A forma como Portugal se posicionou e geriu esta crise sanitária tem sido alvo de numerosos elogios por parte da imprensa e da comunidade internacional. A posição geográfica do país – o último na Europa Ocidental a confirmar o primeiro caso de infecção – e o facto de termos apenas uma fronteira terrestre são aspectos importantes, sem dúvida. No entanto, na minha opinião, o aspecto crucial foi a declaração atempada do “Estado de Emergência”. Relembro que no dia 13 de Março, quando o primeiro-ministro declarou o “estado de alerta” e anunciou o encerramento de todas as escolas, tínhamos apenas 122 casos confirmados de infecção e nenhum óbito.
Em tempo de pandemia, onde uma vacina actua como a “luz ao fundo do túnel”, como é possível gerir as expectativas de uma população e o tempo normal do decurso da disponibilização de uma nova vacina no mercado?
A disponibilidade de uma vacina poderá ser um ponto de viragem na luta contra o coronavirus e provavelmente representa a melhor perspectiva de podermos regressar à dita normalidade. As melhores perspectivas apontam no sentido de podermos vir a dispor de uma vacina dentro de 12 a 18 meses. No entanto teremos que nos preparar para que esta projecção animadora possa não se concretizar neste período. Isto porque nunca foi disponibilizada uma vacina humana para coronavirus, sendo o recorde para desenvolvimento de uma vacina totalmente nova, como é o caso, de quatro anos. No entanto se houve alguma altura na história propícia ao desenvolvimento de uma vacina em tempo recorde, é agora. Neste momento existem pelo menos 95 vacinas para o efeito em desenvolvimento. De referir que identificação de um fármaco para o tratamento da COVID-19 poderá modificar a luta contra esta doença. A OMS iniciou em Março um pesquisa global nesse sentido. Se bem sucedida, esses eventuais fármacos poderão baixar o número de admissões hospitalares e ajudar numa recuperação mais célere, estreitando a janela da infecção e reduzindo o número de contágios. Combinando isto com a aplicação rigorosa de testes para identificação dos doentes e o seguimento dos seus contactos de forma a que possam cumprir quarentena, estaremos a caminhar na direcção certa.
O que mudou na sua vida e nas suas rotinas por causa por causa do perigo de contágio?

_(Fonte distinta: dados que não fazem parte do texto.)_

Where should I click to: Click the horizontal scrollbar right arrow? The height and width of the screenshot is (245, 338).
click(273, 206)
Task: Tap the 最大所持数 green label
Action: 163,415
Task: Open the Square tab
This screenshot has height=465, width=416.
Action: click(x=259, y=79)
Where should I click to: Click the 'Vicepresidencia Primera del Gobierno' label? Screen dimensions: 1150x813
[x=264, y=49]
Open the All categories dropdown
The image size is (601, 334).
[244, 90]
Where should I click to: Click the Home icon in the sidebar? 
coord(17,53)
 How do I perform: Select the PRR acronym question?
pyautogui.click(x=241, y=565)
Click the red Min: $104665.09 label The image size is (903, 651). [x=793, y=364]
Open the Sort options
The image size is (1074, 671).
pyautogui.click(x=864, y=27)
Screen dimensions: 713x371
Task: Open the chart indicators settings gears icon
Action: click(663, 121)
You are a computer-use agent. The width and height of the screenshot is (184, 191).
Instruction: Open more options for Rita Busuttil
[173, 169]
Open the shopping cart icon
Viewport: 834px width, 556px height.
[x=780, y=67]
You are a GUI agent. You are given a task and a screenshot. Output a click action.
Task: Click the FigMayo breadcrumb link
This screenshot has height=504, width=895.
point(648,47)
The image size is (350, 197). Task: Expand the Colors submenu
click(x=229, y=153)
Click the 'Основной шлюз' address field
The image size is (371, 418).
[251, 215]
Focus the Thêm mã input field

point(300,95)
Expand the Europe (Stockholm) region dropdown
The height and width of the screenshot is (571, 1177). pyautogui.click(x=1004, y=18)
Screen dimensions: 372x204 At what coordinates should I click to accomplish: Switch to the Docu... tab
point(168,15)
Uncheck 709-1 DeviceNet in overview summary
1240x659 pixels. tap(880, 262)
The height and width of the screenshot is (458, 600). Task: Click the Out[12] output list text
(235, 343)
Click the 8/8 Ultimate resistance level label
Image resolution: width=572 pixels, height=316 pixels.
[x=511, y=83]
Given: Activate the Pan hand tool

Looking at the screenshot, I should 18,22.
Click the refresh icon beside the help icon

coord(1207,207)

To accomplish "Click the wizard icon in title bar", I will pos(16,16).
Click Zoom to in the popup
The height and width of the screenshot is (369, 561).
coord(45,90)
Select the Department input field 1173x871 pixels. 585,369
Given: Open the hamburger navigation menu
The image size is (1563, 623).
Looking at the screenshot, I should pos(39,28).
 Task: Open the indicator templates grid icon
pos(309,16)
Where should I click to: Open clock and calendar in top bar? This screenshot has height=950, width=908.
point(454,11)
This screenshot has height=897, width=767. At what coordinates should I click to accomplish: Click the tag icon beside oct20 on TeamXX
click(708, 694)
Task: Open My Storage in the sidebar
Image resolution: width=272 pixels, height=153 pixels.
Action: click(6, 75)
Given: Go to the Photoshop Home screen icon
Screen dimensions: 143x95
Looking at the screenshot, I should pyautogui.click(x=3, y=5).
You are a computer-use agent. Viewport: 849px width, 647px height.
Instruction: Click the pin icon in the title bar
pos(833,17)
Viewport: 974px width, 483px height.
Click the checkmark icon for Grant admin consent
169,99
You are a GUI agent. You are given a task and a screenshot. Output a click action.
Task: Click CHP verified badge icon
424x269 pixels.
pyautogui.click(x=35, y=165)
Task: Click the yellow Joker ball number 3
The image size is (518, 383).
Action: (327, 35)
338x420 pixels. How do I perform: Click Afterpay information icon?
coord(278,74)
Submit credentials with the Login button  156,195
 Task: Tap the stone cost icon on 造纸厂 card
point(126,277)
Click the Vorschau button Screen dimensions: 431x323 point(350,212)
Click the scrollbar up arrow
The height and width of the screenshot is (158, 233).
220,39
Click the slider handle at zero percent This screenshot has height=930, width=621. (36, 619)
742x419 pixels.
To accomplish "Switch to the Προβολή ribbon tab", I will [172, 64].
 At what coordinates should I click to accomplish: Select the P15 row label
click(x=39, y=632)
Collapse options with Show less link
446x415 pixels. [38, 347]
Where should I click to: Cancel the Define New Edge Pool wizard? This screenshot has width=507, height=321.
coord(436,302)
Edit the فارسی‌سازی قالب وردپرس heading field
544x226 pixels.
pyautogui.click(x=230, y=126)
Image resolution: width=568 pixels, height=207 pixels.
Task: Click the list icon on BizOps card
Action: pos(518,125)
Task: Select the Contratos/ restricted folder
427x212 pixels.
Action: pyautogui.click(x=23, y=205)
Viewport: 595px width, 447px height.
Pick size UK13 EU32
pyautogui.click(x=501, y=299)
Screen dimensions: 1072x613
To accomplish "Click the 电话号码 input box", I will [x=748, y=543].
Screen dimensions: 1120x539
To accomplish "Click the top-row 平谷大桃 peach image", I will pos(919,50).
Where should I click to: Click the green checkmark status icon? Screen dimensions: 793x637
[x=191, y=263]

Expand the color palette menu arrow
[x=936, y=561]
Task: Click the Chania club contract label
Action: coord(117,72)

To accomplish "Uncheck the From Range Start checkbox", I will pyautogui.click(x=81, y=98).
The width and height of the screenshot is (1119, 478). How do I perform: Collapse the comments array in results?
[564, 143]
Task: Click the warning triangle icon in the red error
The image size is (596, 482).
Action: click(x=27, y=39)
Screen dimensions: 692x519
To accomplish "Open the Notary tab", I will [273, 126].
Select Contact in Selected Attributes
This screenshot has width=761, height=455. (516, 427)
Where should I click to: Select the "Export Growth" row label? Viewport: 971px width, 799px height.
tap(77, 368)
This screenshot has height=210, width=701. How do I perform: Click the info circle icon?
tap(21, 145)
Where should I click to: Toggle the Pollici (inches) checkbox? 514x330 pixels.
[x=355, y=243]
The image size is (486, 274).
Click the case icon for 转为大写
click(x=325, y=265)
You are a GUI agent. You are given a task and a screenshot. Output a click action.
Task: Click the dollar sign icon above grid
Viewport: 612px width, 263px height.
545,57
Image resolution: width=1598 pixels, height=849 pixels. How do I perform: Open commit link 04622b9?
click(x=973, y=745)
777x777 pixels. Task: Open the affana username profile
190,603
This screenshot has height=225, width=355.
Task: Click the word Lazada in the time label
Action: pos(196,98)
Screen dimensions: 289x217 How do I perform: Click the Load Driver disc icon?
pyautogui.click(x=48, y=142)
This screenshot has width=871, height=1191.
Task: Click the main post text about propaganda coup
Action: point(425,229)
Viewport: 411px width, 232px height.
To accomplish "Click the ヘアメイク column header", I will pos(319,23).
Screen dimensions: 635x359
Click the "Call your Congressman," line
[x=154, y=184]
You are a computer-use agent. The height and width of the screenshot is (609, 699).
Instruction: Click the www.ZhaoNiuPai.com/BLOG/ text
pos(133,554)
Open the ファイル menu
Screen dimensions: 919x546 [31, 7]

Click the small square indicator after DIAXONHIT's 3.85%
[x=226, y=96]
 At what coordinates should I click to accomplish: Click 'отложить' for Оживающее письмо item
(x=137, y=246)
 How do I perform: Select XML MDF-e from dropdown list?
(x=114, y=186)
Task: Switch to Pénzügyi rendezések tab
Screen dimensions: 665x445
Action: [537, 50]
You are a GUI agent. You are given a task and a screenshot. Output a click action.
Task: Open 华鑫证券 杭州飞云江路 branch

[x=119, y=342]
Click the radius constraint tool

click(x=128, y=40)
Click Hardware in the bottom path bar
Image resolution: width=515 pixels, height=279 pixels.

Em boa verdade, tudo mudou e de forma radical! Penso que todos nós, independentemente da profissão, sentimos que o mundo e a forma como vivíamos mudou abruptamente. Na minha vida pessoal, sendo eu e a minha mulher profissionais de saúde e com um filho de nove meses, a pandemia implicou que trabalhássemos de modo alternado, articulando o dever profissional com a vida familiar. Na actividade clínica, houve por parte da direcção quer do Hospital de Santarém, quer da CUF Santarém, a adopção imediata e irrepreensível de medidas extraordinárias de protecção do corpo clínico e dos doentes. Esta resposta por parte das instituições correspondeu exactamente ao exigido e permitiu que a actividade necessária pudesse ser desenvolvida em total segurança. Devo dizer, a título pessoal, que senti ter sempre reunidas a condições necessárias ao desempenho das minha funções e agradeço, como tal, a quem foi responsável pela implementação das mesmas.
Para quando podemos perspectivar o regresso à “normalidade”?
Essa é uma questão para a qual não há resposta. A meu ver, seria mais sensato assumir que esta é a nossa nova “normalidade”. É claramente uma situação que se poderá arrastar por meses ou anos, até que se desenvolva uma vacina ou se identifique um tratamento específico. Como tal, penso que o nosso foco deve centrar-se na adaptação a esta nova realidade e na adopção de medidas que nos permitam continuar a viver e desenvolver as nossas profissões em segurança.
Que conselhos quer deixar a população?
De facto, até à data, a prevenção é a melhor forma de combater esta pandemia. Isto só é possível se conseguirmos minimizar a transmissão do vírus. Como tal, continuo a enfatizar a necessidade de manter as medidas amplamente difundidas: lavar frequentemente as mãos, cumprir as medidas de etiqueta respiratória, manter o distanciamento físico e utilizar uma máscara comunitária quando se ausentar de casa. Relembro o dever cívico de recolhimento, reduzindo ao indispensável os contactos sociais.